Steel roller coaster in Waterloo, Iowa

Fire Runner is a steel roller coaster at Lost Island Theme Park in Waterloo, Iowa. Fire Runner is a Raptor-model single-rail roller coaster manufactured by Rocky Mountain Construction.

Within the park's storyline, the Fire Runner event is the climax of the Cinder Festival, an Olympiad style event held by the Mura Clan that takes the form of a parkour race down the slopes of the volcano and lava fields of the realm and rooftops of parts of the village.
==History==
On August 16, 2024, the park officially announced Fire Runner, the first single-rail coaster in the Midwest. On July 18, 2025, the park held Fire Runner's media day. The ride officially opened to the public later that day.

On January 2, 2026, Fire Runner received USA Today's 10 BEST Choice Awards 'Best New Theme Park Attraction' award.
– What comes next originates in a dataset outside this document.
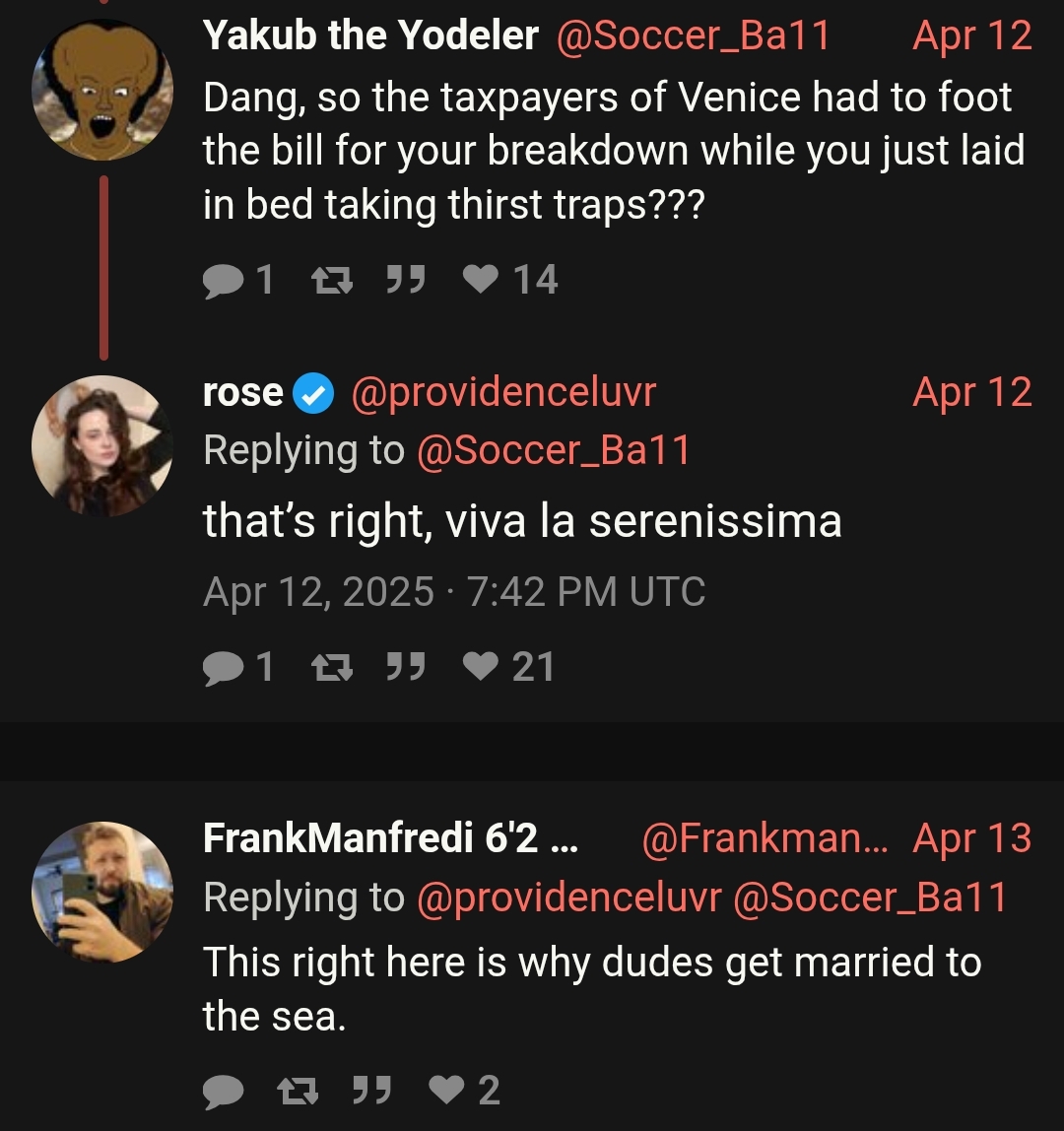Open @Soccer_Ba11 handle in first post header
This screenshot has width=1064, height=1131.
(x=694, y=36)
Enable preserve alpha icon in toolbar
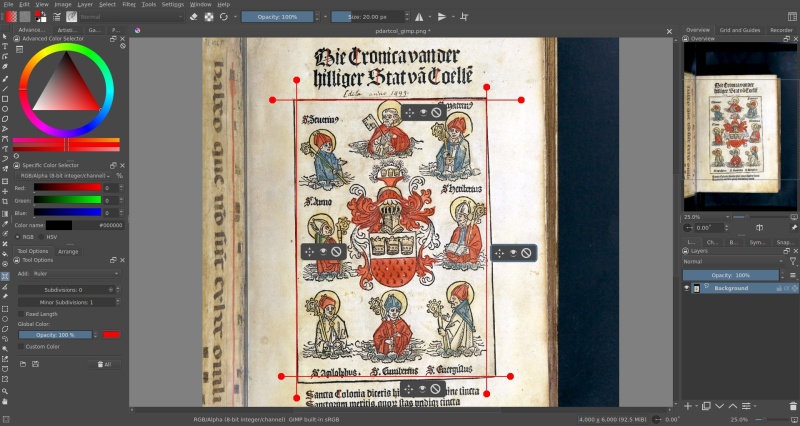Screen dimensions: 800x426 point(209,17)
A flythrough tunnel would be added for the 2026 season.

==Ride experience==
===Layout===
The lava tube entrance of the attraction features a photo-opportunity allowing guests to sit on a throne and be crowned as a Fire Runner champion.

The ride begins by exiting the station and immediately ascending the 92-foot-tall (29m) chain lift hill. The train then does a 180-degree turn and enters the 87-degree drop, diving and reaching a maximum speed of 52 mph (84 km/h), which when viewed from the angle of the park's entry courtyard, gives the illusion of it diving into Mura's volcano. It enters a dive loop and rises up an off-axis airtime hill, followed by an ascending, banked turnaround, where it proceeds into a banked turn to the left. The train drops and immediately traverses a cutback followed by a corkscrew. The finale features a quick dip into an over-banked turn and ends with a small ascent into the brake run.

===Trains===
Fire Runner features two, twelve-passenger trains, unlike the trains of its clone, Stunt Pilot, which feature ten-passenger trains. Riders are arranged one across in a single row. The lead train features the sculpted face of Vayla, one of the past champions of the Fire Runner event.